The cracking open of a new year is almost a cliche for fitness. Gyms will be bursting at the seams as January resolutions drive people to attempt to implement new workout regimens. And run clubs fill with new runners who by February have decided that they’d rather rethink their resolutions in the summer heat. Goals are great, but too often they are vague.
I get the call every couple of months to show up to one our running clinics and give a talk about one of my chosen subjects, but almost always the conversation lands in the same place: setting goals. My talk on technology and “how to use your Garmin watch” always leads to the question of what to do with the data: goal setting. My talk about running destination races always leads to the question of external motivation: goal setting. And my talk on goal setting… well, that’s already about goal setting.
I set a specific numerical goal each year. It is a concrete number, divided by three-hundred and sixty-five days (plus one for next year I suppose) and spread across those days as a ledger of daily progress towards that goal. I am a running accountant, my watch ticking off klicks to the double decimal place, tens of meters, and tallying that number towards my great-big-annual, drum-roll-worthy, distance goal.

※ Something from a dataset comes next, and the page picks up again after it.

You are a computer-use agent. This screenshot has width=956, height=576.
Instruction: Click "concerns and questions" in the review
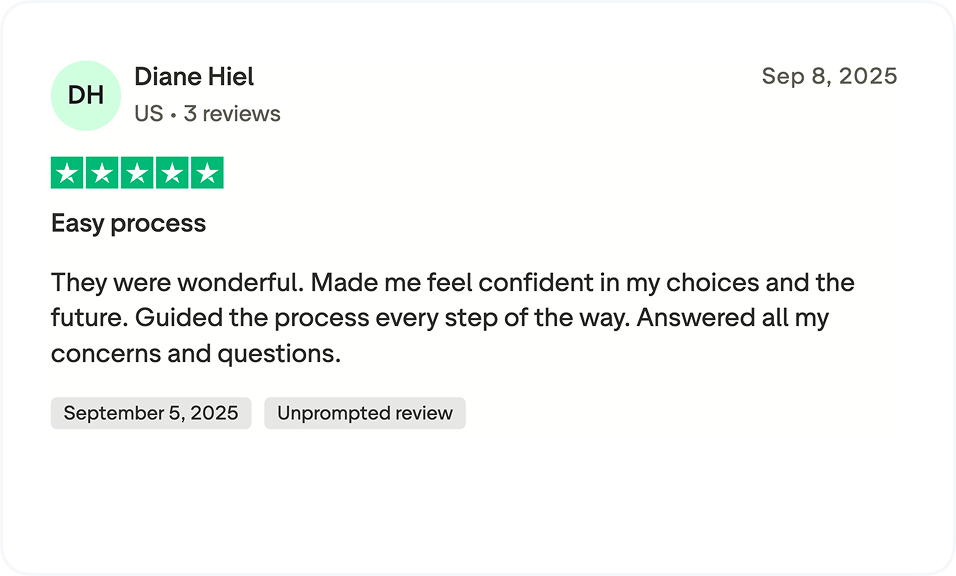tap(195, 353)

The funny thing is that I have (injury adjustment of 2014 caveat, noted) met that goal every year. It drives me. It motivates me. It inspires me come out for a run even when the frost is collecting on my cheeks in the deepest cold of a December evening.
After all, reaching for that number across the span of a year is SMART.
Many of my clinic talks also wander into discussions around the idea of SMART goals. SMART is an acronym:
S = specific
M = measurable
A = action-oriented
R = realistic
T = temporal
For me this means that I set a goal of running a specific number of kilometers, that I measure with my GPS watch, that my actions of running (or not) will help me achieve, based on realistic predictions of what I’m capable across the time-span of one year.
And I do it all on a giant spreadsheet each year… so, next question: would you like a copy?
As my New Years gift to all my awesome readers, I’ve shared a Google spreadsheet that you can use to track your running. This is a slimmed down version of what I use to track my own running. If you are not among the tech savvy, simply open within your Google account, make yourself a copy and then follow the instructions. There are protected fields where your shouldn’t edit and it will not let you break anything without a warning. Keep track of your running and let me know how it’s working for you.
If you are more savvy, turn off the protected fields and customize as required.
It’s new years. Now go be SMART. Share, enjoy, and set some goals for 2016.